Records for pointing at text and elements:
"""

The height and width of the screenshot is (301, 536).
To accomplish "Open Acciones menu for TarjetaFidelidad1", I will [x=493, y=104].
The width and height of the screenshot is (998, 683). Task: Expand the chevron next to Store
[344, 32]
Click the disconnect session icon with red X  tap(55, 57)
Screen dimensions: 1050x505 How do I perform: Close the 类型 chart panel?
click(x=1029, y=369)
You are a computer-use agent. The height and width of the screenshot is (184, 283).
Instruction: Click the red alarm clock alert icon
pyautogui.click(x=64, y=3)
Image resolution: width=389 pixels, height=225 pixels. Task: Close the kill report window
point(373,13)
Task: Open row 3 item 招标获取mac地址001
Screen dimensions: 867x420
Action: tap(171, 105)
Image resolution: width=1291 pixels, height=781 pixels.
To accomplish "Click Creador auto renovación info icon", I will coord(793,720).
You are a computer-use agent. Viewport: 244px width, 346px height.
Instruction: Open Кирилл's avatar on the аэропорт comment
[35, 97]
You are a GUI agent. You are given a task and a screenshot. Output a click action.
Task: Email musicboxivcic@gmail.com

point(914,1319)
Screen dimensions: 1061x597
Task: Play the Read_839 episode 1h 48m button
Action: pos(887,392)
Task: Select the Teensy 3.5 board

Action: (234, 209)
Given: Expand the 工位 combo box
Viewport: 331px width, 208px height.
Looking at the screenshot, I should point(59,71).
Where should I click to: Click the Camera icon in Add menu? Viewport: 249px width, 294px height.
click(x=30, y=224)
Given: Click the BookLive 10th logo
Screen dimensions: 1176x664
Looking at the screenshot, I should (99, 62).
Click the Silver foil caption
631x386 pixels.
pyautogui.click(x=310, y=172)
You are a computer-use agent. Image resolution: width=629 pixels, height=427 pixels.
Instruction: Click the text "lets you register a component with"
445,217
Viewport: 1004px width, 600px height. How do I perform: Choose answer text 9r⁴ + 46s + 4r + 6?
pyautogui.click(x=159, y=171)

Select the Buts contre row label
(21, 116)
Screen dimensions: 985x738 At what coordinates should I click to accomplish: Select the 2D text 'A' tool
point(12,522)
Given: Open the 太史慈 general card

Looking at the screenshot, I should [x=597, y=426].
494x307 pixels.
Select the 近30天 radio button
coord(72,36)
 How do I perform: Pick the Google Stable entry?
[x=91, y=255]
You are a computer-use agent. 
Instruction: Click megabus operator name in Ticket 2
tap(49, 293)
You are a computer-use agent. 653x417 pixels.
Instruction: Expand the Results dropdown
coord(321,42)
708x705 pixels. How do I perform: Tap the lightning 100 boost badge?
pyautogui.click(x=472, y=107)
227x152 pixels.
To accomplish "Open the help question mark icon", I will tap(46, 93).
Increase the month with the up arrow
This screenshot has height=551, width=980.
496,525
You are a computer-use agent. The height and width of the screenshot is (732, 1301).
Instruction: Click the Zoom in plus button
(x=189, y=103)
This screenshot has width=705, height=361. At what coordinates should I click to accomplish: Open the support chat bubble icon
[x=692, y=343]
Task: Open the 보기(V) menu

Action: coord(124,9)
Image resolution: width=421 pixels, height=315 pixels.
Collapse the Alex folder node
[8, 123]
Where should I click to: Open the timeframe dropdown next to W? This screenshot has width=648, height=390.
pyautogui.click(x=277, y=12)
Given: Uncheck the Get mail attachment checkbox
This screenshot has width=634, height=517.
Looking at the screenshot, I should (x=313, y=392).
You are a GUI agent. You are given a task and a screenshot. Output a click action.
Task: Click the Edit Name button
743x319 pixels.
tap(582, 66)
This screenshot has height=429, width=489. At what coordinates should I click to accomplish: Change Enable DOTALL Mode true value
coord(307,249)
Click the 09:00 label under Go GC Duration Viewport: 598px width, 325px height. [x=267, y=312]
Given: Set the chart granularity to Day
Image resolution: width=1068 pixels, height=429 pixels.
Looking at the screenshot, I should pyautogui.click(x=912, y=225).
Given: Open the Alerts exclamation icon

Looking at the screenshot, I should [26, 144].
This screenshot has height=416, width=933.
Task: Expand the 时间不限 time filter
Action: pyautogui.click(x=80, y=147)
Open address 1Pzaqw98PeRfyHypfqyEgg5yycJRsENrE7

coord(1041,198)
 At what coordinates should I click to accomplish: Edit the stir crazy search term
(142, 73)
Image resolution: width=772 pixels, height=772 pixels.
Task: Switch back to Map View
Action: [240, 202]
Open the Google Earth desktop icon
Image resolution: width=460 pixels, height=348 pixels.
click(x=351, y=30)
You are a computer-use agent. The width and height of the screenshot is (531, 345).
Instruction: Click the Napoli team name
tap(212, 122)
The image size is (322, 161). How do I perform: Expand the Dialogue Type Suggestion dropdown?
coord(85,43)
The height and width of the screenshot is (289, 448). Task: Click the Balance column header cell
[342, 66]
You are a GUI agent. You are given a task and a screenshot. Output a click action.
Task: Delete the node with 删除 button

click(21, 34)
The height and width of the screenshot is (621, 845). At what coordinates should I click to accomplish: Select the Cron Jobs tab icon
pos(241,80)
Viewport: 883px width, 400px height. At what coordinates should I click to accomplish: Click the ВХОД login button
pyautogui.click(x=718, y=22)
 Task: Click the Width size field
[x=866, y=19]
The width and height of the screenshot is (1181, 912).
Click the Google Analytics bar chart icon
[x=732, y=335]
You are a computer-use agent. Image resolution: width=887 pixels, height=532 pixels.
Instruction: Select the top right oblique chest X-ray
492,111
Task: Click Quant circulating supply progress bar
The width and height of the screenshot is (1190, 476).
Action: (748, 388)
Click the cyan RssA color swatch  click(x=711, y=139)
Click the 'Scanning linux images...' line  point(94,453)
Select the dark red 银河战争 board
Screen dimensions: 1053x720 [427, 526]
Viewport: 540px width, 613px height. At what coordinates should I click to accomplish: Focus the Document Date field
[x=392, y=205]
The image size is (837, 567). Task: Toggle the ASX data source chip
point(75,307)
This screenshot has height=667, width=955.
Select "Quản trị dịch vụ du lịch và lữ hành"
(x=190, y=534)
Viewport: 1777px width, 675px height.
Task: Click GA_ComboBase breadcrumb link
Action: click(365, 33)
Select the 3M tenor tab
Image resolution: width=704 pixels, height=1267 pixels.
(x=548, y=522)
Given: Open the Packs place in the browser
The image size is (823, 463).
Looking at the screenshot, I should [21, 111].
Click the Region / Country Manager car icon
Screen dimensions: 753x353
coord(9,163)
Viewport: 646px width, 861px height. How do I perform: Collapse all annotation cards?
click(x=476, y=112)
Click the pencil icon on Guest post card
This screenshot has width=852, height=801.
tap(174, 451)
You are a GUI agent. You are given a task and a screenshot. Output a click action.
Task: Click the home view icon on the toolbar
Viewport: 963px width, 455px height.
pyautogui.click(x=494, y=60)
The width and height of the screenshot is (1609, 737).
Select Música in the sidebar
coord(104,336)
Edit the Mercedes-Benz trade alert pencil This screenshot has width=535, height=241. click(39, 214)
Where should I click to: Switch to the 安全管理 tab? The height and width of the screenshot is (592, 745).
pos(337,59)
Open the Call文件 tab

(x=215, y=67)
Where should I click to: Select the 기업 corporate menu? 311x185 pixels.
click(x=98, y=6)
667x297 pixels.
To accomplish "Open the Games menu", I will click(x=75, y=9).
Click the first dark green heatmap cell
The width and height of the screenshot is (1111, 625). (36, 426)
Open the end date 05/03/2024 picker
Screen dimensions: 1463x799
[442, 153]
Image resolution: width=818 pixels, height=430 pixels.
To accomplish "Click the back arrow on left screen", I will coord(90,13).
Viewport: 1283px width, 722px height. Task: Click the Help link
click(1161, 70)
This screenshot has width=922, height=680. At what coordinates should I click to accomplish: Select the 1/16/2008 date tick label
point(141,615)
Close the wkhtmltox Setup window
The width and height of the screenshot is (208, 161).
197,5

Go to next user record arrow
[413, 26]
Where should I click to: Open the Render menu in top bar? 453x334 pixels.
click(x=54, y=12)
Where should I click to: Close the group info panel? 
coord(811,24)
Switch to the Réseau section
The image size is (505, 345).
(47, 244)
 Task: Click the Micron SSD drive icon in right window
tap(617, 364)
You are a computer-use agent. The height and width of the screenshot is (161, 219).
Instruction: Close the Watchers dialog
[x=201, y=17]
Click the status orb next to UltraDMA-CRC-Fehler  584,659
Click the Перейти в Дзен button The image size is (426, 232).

"""

#### What you have to do:
Copy out the lines exactly as they stand, from the line that contains "Increase the month with the up arrow" down through the line that contains "(x=189, y=103)", including both of those lines.

#### The completed task:
Increase the month with the up arrow
This screenshot has height=551, width=980.
496,525
You are a computer-use agent. The height and width of the screenshot is (732, 1301).
Instruction: Click the Zoom in plus button
(x=189, y=103)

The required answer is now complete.